There are three DC-3s in Florida Air Cargo’s fleet. All three are parked smartly on the ramp at Miami’s Opa-Locka Airport. On any given day one of the three will standout with exposed engines. It’s a sign that company mechanics are probing the fourteen cylinders on each motor and performing routine repairs.
The secret of keeping a vintage airplane in the sky is the result of what happens on the ramp every day. Flying is a maintenance-intensive business. Therefore it’s a huge benefit having wizards familiar with the airframe and engine of a bygone era.
Danny Cruz, who has been with Florida Air Cargo since 2016, finds guidance in a repair manual published in 1947. The thick leather-bound tome is as detailed as it is scholarly ornate. Danny even has instructions on how to make factory recommended tools for the upkeep of the DC-3. These tools and others see action with Manolo Meana and Junior Forchin, two mechanics who have repaired virtually everything on the airplane, with the exception of its shadow.

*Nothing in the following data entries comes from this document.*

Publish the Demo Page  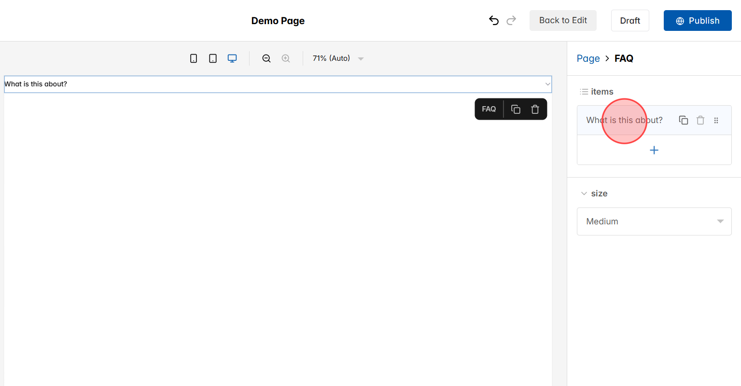697,20
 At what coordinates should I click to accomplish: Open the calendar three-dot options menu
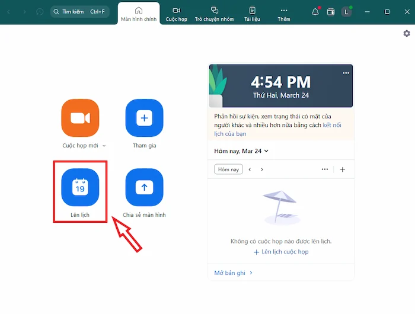[324, 169]
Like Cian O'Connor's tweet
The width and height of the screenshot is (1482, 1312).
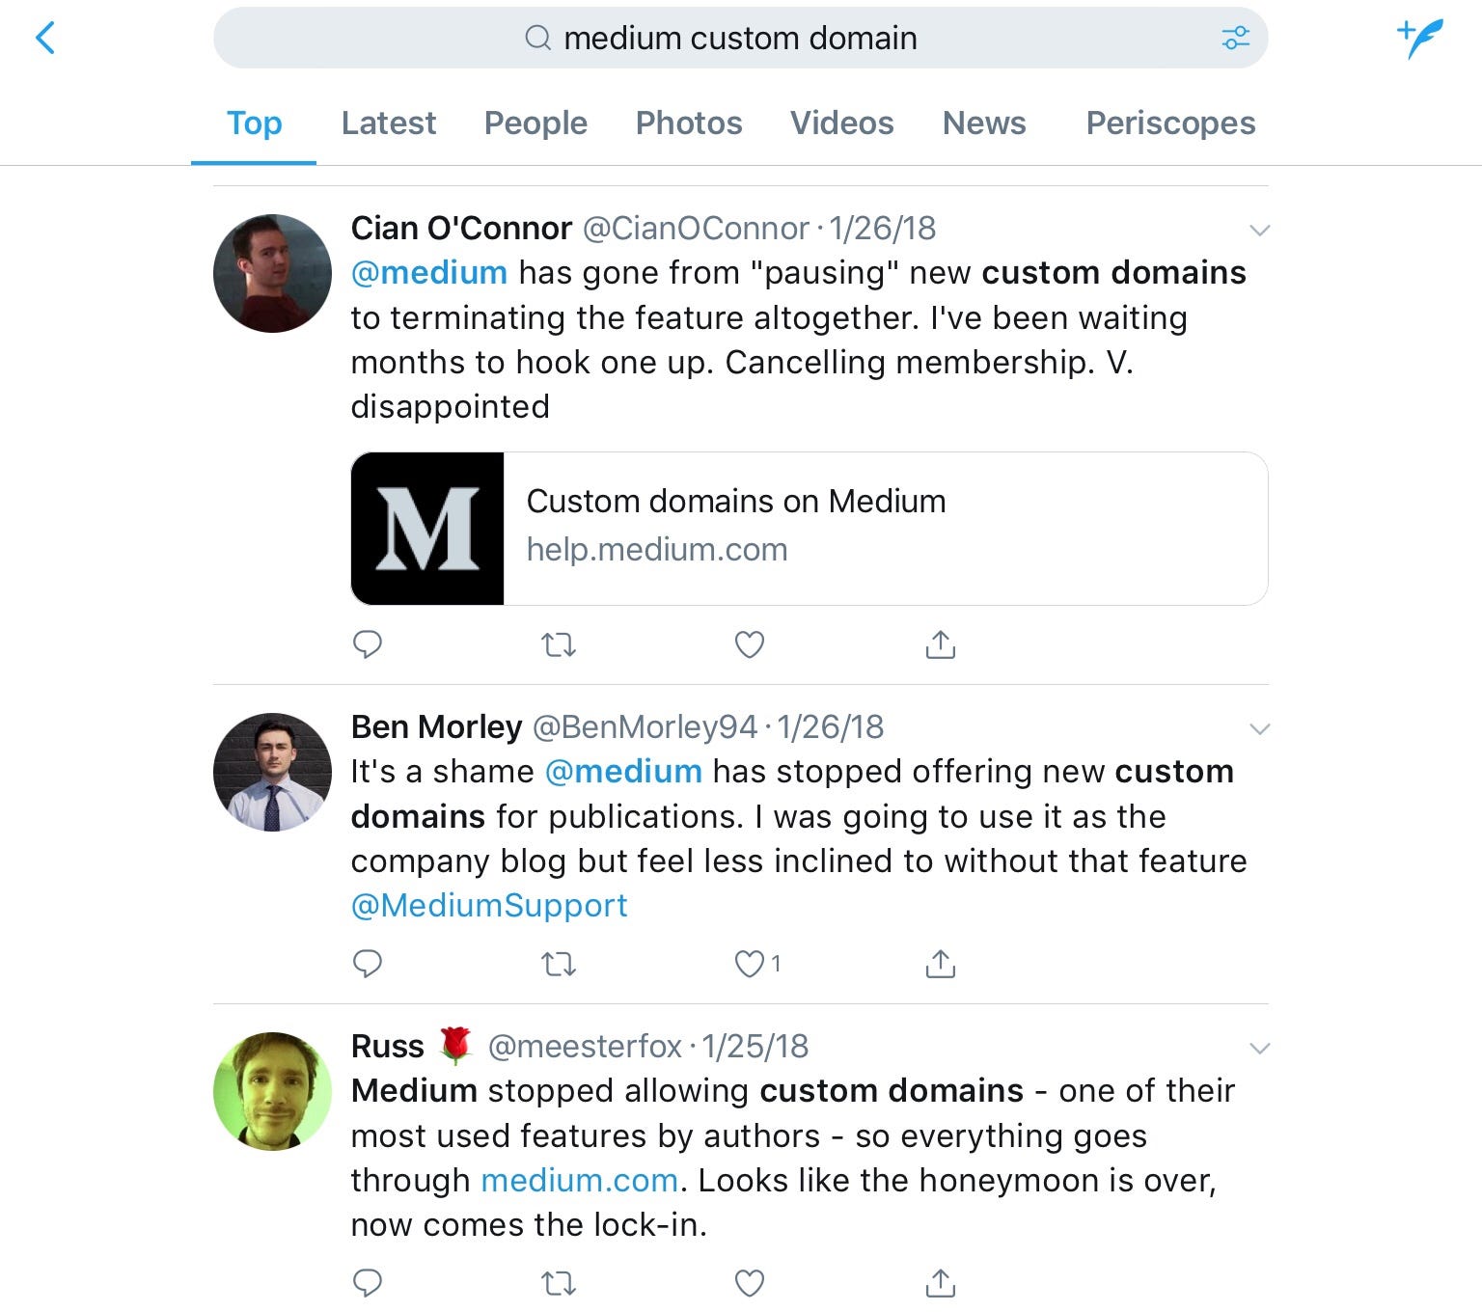point(750,643)
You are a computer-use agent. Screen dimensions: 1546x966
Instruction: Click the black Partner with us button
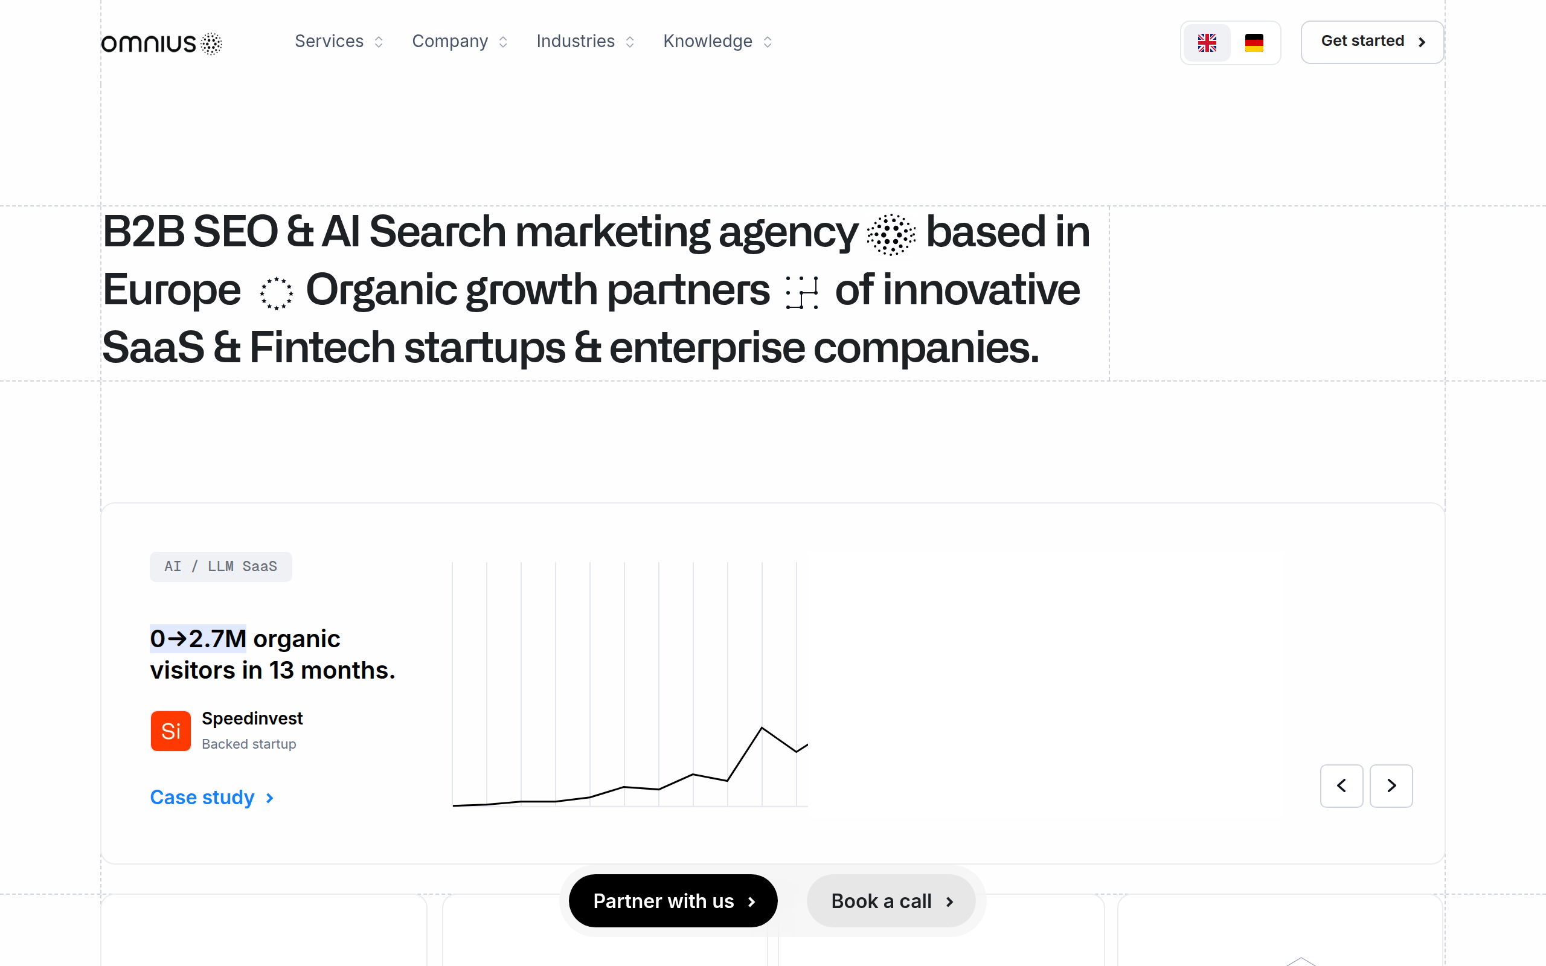673,901
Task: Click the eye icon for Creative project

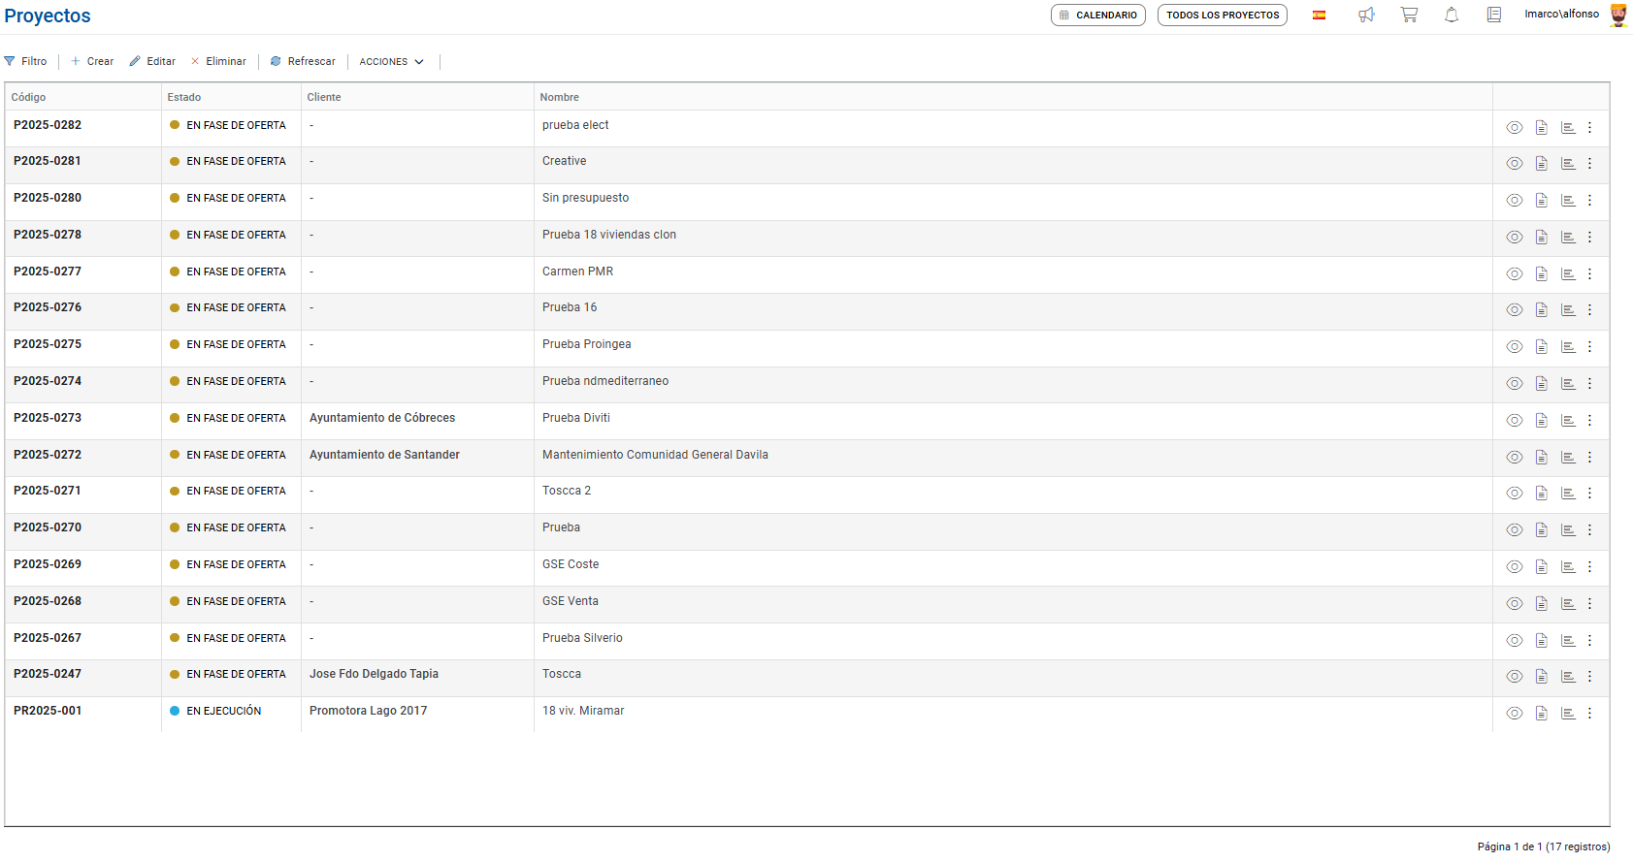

On any given weekday the crew is attending to an array of airframe and engine checks. Invariably the check requires an engine start, complete with smoke and noise. One of the peculiarities of radial engines—particularly ones that have been idle for a while—is that lubricating oil collects in the lower cylinder chambers. The multi-chamber motor requires upwards of 13 gallons of oil to lubricate valves and cylinders. This means the motor coughs up a cloud of exhaust at the first revolutions of the propeller, thereby clearing the oil-soaked cylinders and assuring an even flow of lubricant throughout the other cylinder heads. Within minutes, both oil and engine find a common temperature range; the resulting drone is the sound guaranteed to make any mechanic smile.
Finding the sweet spot in engine idle is also a shared experience. Some of the company’s pilots are also rated mechanics. Capt. Keith Kearns is the airline’s director of operations. He, along with CEO Sergio Alen, have long backgrounds in airframe and engine maintenance. Hence, roughly half the airline’s employees have maintenance credentials, which in light of the flight hours on the fleet, understates the importance of repair and upkeep.
Keeping 80-year-old airplanes in the sky also requires easy access to replacement parts. As is to be expected, finding parts for the DC-3 entails a search across the country and even to other countries. As a result, the airline has assembled a substantial inventory of spares. The accumulation of parts is the largest in North America, and possibly the world.
There are several DC-3s still flying. In 2019, more than thirty participated in the flyover commemorating the 75th anniversary at Normandy Beach. Estimates vary, but most aviation enthusiasts note about 100 of the DC-3s are still in active use within North America.
Getting the old girl in flight fettle requires dedication and resources. At Florida Air Cargo the renewed life of the DC-3 is brought about through the efforts of the company’s men on the ramp. In turn, they’re viewed by a grateful audience of followers who welcome seeing the world’s high-time airplane remain airborne.